Work to complete -> Restate word for word only the lines from the one with "Given: Add another time range for Monday" through the end of the records; no pictures belong in the copy.

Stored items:
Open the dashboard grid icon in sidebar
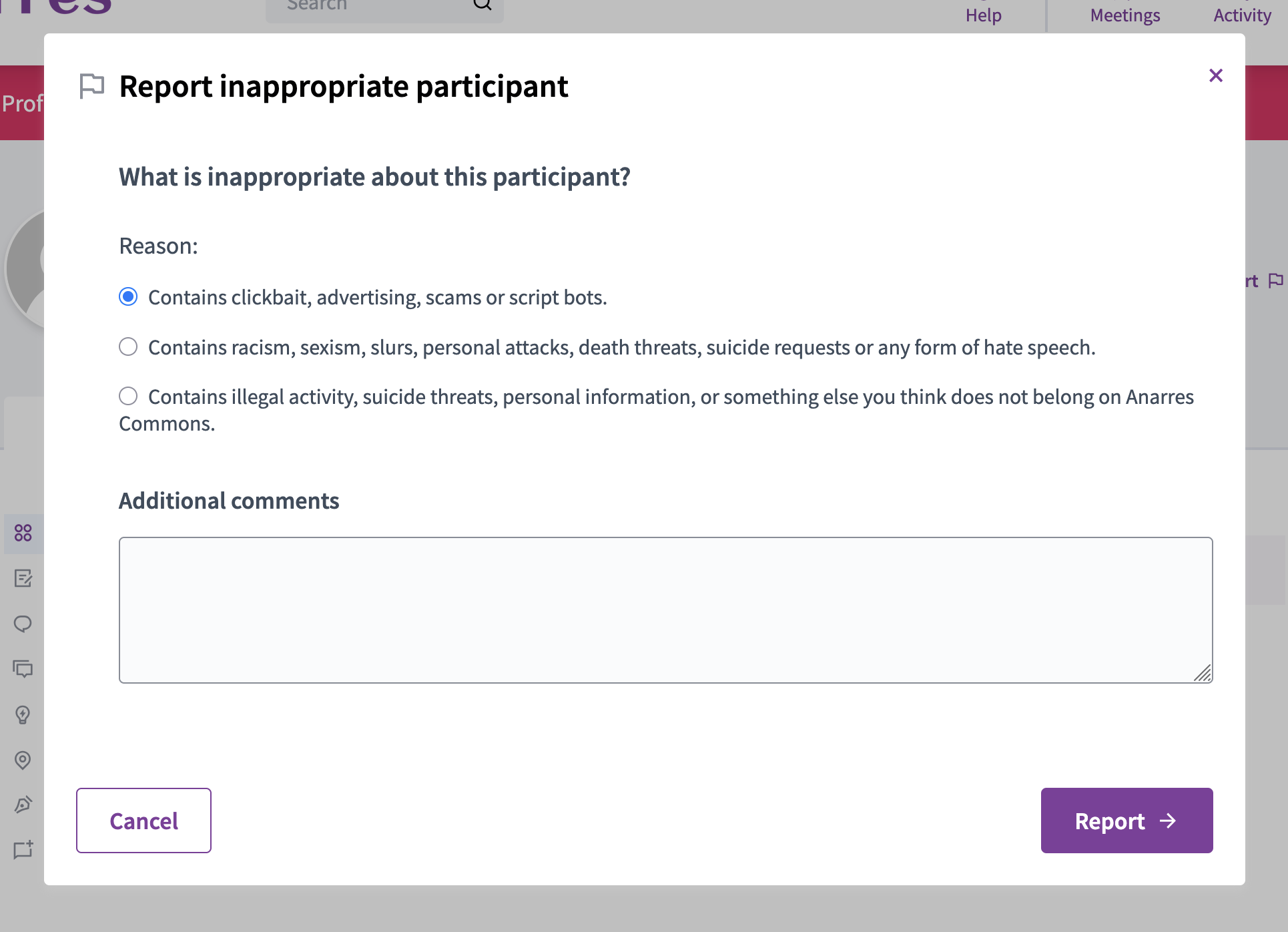Screen dimensions: 1288x932 pyautogui.click(x=23, y=533)
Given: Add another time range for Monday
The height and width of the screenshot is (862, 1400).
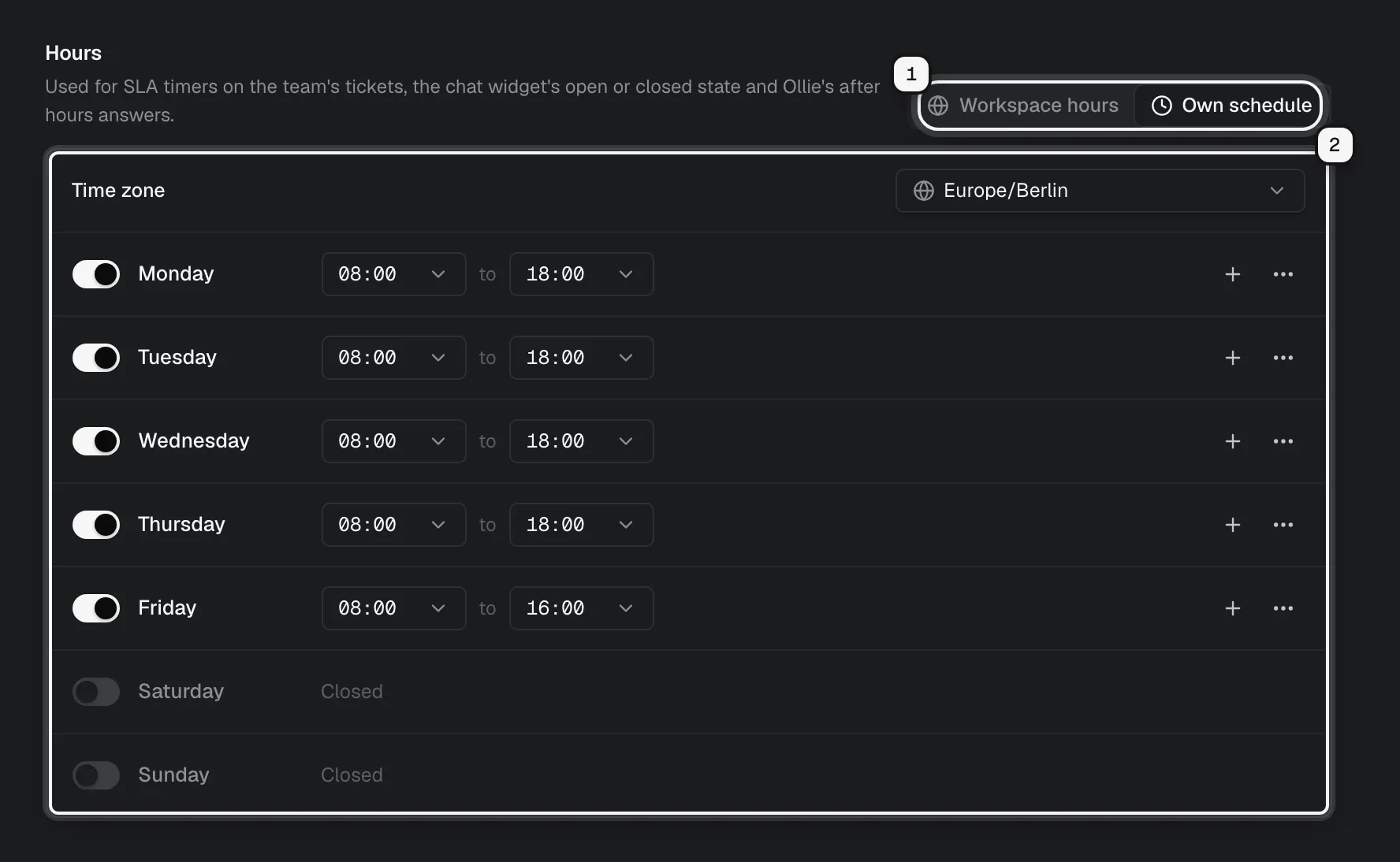Looking at the screenshot, I should [x=1233, y=274].
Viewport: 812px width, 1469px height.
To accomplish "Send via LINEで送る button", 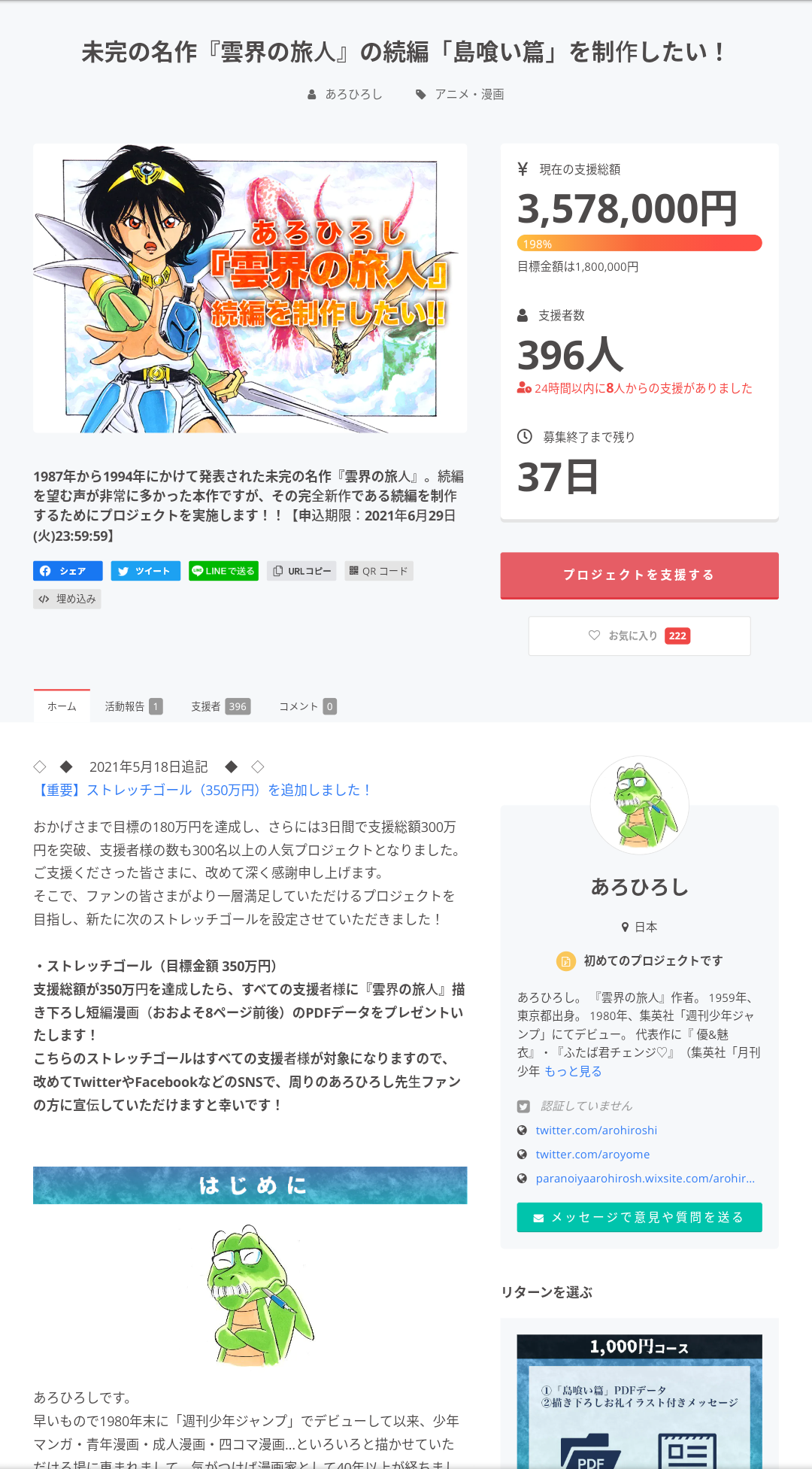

Solution to this exercise ->
Given: Add another time range for Monday
The height and width of the screenshot is (862, 1400).
Looking at the screenshot, I should [x=1233, y=274].
Viewport: 812px width, 1469px height.
To accomplish "Send via LINEで送る button", 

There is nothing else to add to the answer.